**Given text**
Alek Peterlin, Graduate Student Researcher Award

This award is given to recognize scholarly contributions of a graduate student in the College. Peterlin is a fourth year PhD student in the Department of Nutrition and Integrative Physiology under the mentorship of Katsu Funai. He is conducting obesity research and has received a F31 NIDDK pre-doctoral fellowship. He already has several publications, including two as first author. Peterlin has also taken on numerous service opportunities and participated in many mentoring activities. He’s a “motivated and passionate student, the type one feels honored to mentor.”

Emmanuel Kofi Addo, Inclusive Excellence Award

This award recognizes faculty, staff, and students who have exemplified the values of respect and equity and demonstrated diversity and inclusion in extraordinary ways. Kofi Addo is a doctoral student in the Department of Nutrition and Integrative Physiology. He has been avid about advancing equity, diversity, and inclusion as a graduate student and beyond. At the university level, he is a member of the Black Advisory Council and co-chairs the Black Graduate Student Association. This year he also served on the Black History Month Planning Committee. At the college level, he is a member of the COH Diversity and Inclusion Committee and is the doctoral student representative on the NUIP EDI workgroup.

 

Outstanding TA Brooke Walters

Brooke Adams, Outstanding Teaching Assistant Award

This award recognizes student teaching assistants who have made distinguished contributions to the College by demonstrating excellence in instructional capacities. Walters received raved reviews for her teaching assistant work from multiple faculty members. She has been the TA for Medical Nutrition Therapy and Scientific Foundations of Human Nutrition and Health, where she goes above and beyond to improve student learning. She excels at providing detailed feedback and extra learning opportunities for students to master challenging subjects. A student noted that while Brooke’s encouraging words may seem small, they made a significant difference to her student experience.

 

Outstanding Advisor Elirissa Hui

Elirissa Hui, Staff and Advising Excellence

Hui is a thoughtful and supportive academic advisor in the Sorenson Legacy Foundation Center for Student Success. She joined the Center when the University was working remotely due to the pandemic and had to complete her job training and shadowing virtually by zoom.  Despite being isolated from her peers and supervisor in the Center, she rose to the occasion and created multiple online and tracking materials to help students navigate their respective programs. Today she advises nearly 450 undergraduate majors in the Department of Health and Kinesiology and Speech & Hearing Science, and all students pursuing minors in Health and Nutrition. She also serves as a bridge advisor. Despite these time-intensive responsibilities, Hui has a knack for being available when needed, for a quick consult, an impromptu meeting with a student outside of her area of advising expertise, or to assist students with their graduate school application materials.

**Explore the material**
1. In the award announcements, who mentors Alek Peterlin in the Department of Nutrition and Integrative Physiology?
2. Reproduce the passage of the award announcements starting at "Emmanuel Kofi Addo, Inclusive" and ending at "NUIP EDI workgroup.".

**Source material**
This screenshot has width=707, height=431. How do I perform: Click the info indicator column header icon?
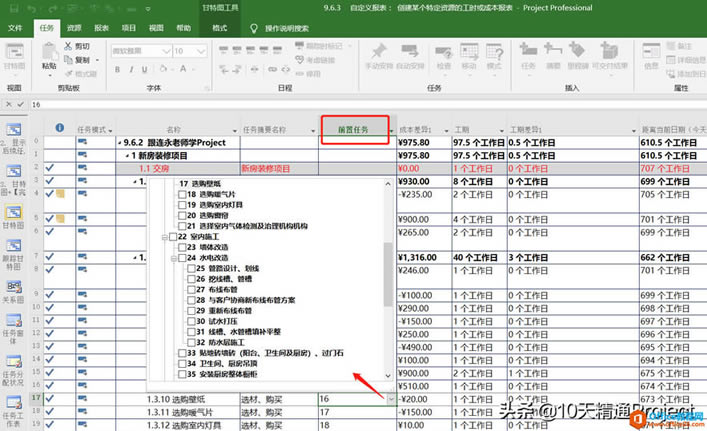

**Written answers**
1. Katsu Funai

2.
Emmanuel Kofi Addo, Inclusive Excellence Award

This award recognizes faculty, staff, and students who have exemplified the values of respect and equity and demonstrated diversity and inclusion in extraordinary ways. Kofi Addo is a doctoral student in the Department of Nutrition and Integrative Physiology. He has been avid about advancing equity, diversity, and inclusion as a graduate student and beyond. At the university level, he is a member of the Black Advisory Council and co-chairs the Black Graduate Student Association. This year he also served on the Black History Month Planning Committee. At the college level, he is a member of the COH Diversity and Inclusion Committee and is the doctoral student representative on the NUIP EDI workgroup.